In 1740, when James Fraser (seen left) was born, the route to being a master bookbinder was clear, if not necessarily easy. Start in your mid-teens as an apprentice, survive apprenticeship and receive your journeyman papers, and finally–with luck–become a master. Apprenticeship, during which time a youth was trained (and educated), and worked for the master without payment, generally lasted 7 to 9 years. Once the worker reached journeyman status he worked for others, for wages, growing in skill until he was able to provide proof of his technical competence: his masterpiece. Once he had risen to the guild status of Master he could take on apprentices of his own, set up his own business, employ journeymen binders. Not every journeyman would become a master–some hadn’t the ambition, others never progressed to that level of skill.

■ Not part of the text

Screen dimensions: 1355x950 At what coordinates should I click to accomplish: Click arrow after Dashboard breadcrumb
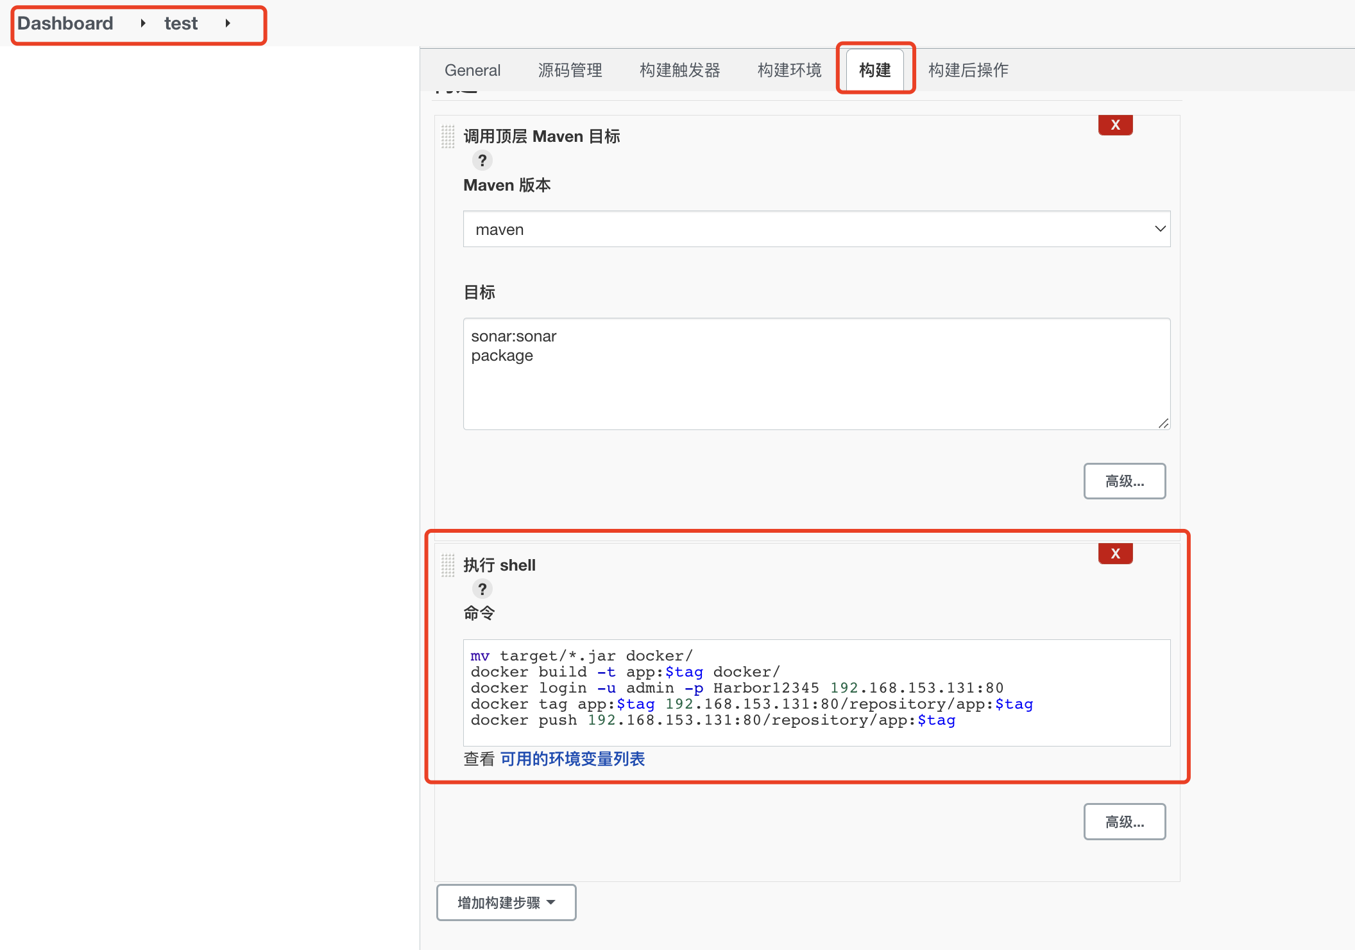(x=142, y=24)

But by the end of the 18th century, the ground rules were changing. The trade model was shifting to an employer-employee model, the journey from journeyman to master became harder to make, and relations between the two often became adversarial. Their goals were fundamentally different, and in the clash of man and master the seeds of trade unionism were sown.
We tend to think of unions as being a phenomenon of the 19th century, but the movement began far earlier than that. Starting in 1770, groups of journeyman bookbinders took to meeting at the Wheatsheaf Public House, just off the Strand in London. Like many guild groups, binders had long been in the habit of getting together after work to drink, talk shop, and carouse. But the men at the Wheatsheaf gradually talked more and caroused less. By 1779 they were calling themselves the “United Friends,” the first bookbinding trade society. This in and of itself was daring: trade unions, or “combinations”, were illegal.

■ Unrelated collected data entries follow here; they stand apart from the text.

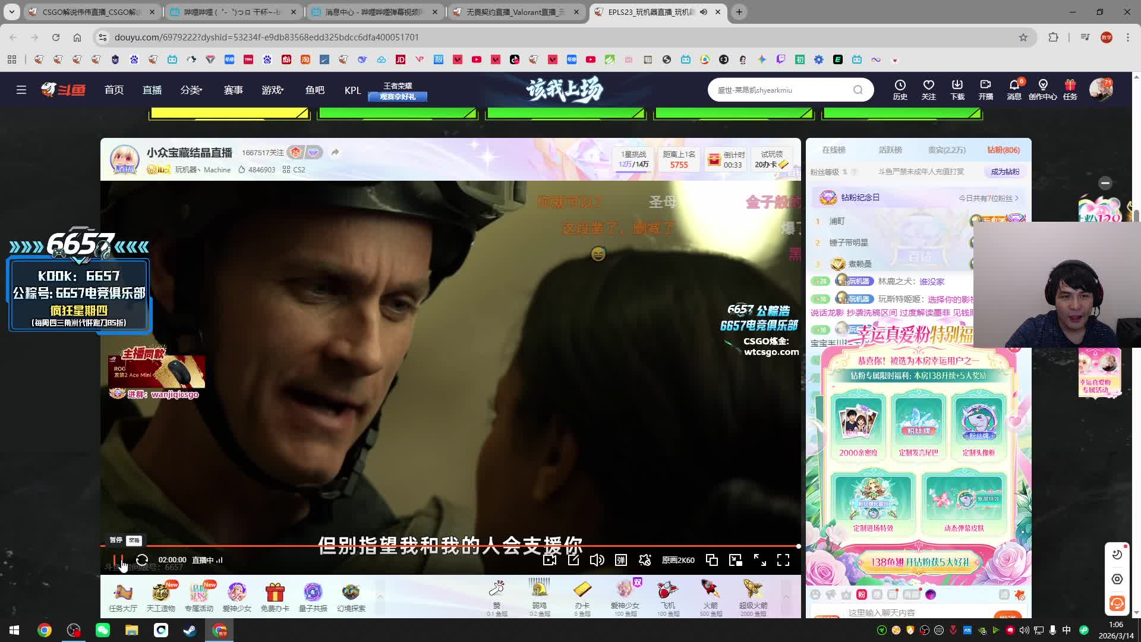Click share arrow beside streamer title
This screenshot has height=642, width=1141.
tap(335, 153)
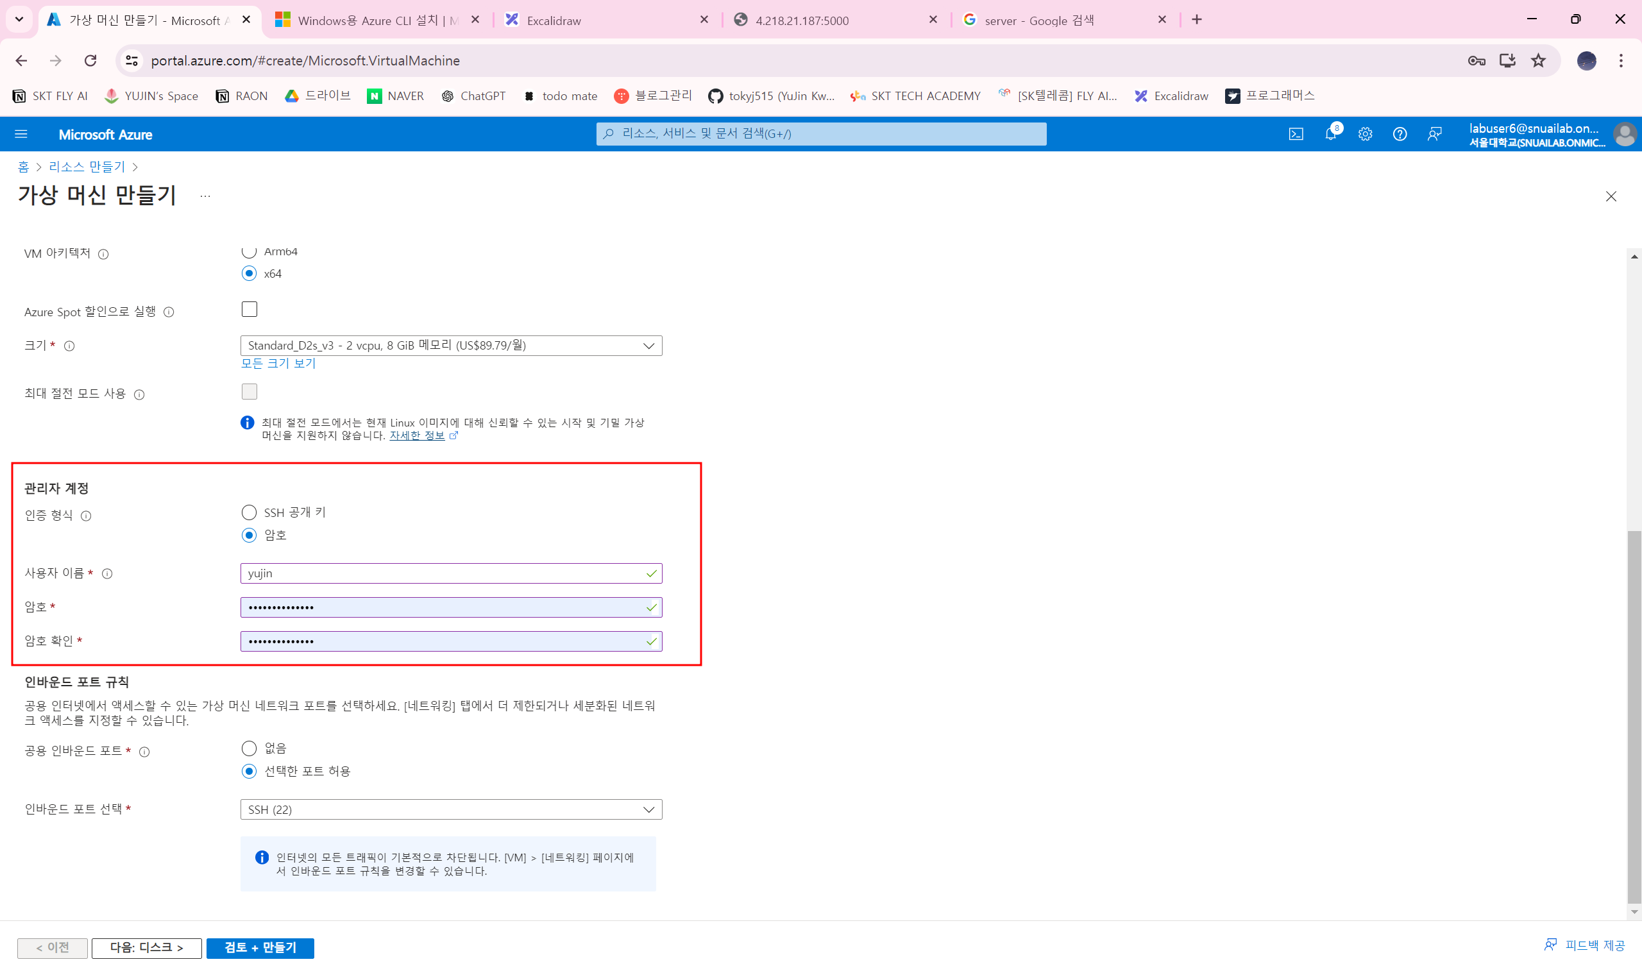The width and height of the screenshot is (1642, 980).
Task: Open the Azure hamburger portal menu
Action: pos(21,134)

Less than a decade later, when the Friends got together to negotiate for a one-hour reduction in the work week–from 75 to 74 hours– the result was that most of the journeyman binders of London were laid off, and legal proceedings were started against them. Twenty-four binders were arrested and, while they were later released on bail, they were ordered back to work by the Judge, at the same hours and wages as before, and warned that if they did not comply, the leaders from each shop would be jailed. Some journeymen moved away from London entirely. Some complied with the judicial order. And some felt that it was time to make a stand. Six of the original twenty-four were sentenced to two years at Newgate Prison.
Among these six was William Wood, a finisher who had just set up his own shop at the time when the strike began. The man who gave evidence against him, James Matthews, was Wood’s uncle-by-marriage, and testified reluctantly–perhaps because, even beyond the family connection, by the time of the trial, Wood was now on the Employer side of the equation.
Prison in the 1780s was as comfortable as a prisoner could afford to make it: for a price one might have a room to oneself, better food, and lighter, more comfortable shackles. The binders of London supported the five imprisoned men (the others were Thomas Armstrong, William Craig, Thomas Fairbairn, and Patrick Lilburne) to the tune of a guinea a week, and many of them visited–and drank heavily (Newgate, lacking in other comforts, had a tap room on premises). William Wood, less given to drink than his colleagues, was eventually ostracized for his disapproval, which may have been part of why his health deteriorated precipitously. He caught ‘gaol fever’ (typhus) and died.
The support Wood had lacked in life, he achieved in death. His funeral procession was well attended, and stopped at the home of his last employer, where the mistress of the house broke down in tears. The procession went onward to the Wesleyan Chapel in Tottenham Court Road, and after a short service Wood was buried.
His fellow binders in Newgate were released with a pardon from George III in June of 1788. They immediately gathered at a pub, the Cheshire Cheese, in Surrey Street, to celebrate with their supporters–who included, at this point, their employers, who had had to deal with the resentment of their employees over the fate of the “Martyrs”. The men were reinstated in their jobs, and for many years afterward a “Martyr’s Dinner” was held annually to celebrate the release of the four remaining binders.
The relations between man and master, and employed and employer, were still rocky. It was not until 1825 that the “Combination Laws,” which outlawed trade unions, were repealed. Gradually unionism spread throughout England, and in 1835 (half a century after William Wood’s death) the first national union of bookbinders was formed in Manchester. But not all the Martyrs continued to believe in the cause for which they had been imprisoned: by 1806, during the strike for the “Tea Half-Hour,” Armstrong and Fairburn, masters themselves, were strongly on the opposing side.
What’s the connection between the master (James Fraser) and man (William Wood)? Fraser was one of the “Prosecuting Masters: in the One-Hour combination trial; he later appeared to regret his role, making statements that tried to justify the masters’ part in the dispute, and saying “A PROSECUTING, but I hope I shall never be a PERSECUTING MASTER BOOK-BINDER.”
What William Woods might have said in rebuttal, we shall never know.
Bookbinding in the British Isles: Sixteenth to the Twentieth Century, Part 1, London: Maggs Bros. Ltd, 1996, page 86.
Hickman, Thomas: “One Hour Less: A Bookbinder Dies from Gaol Fever”. Wymondham: Brewhouse Private Press, Broadsheet Number 5, 1968.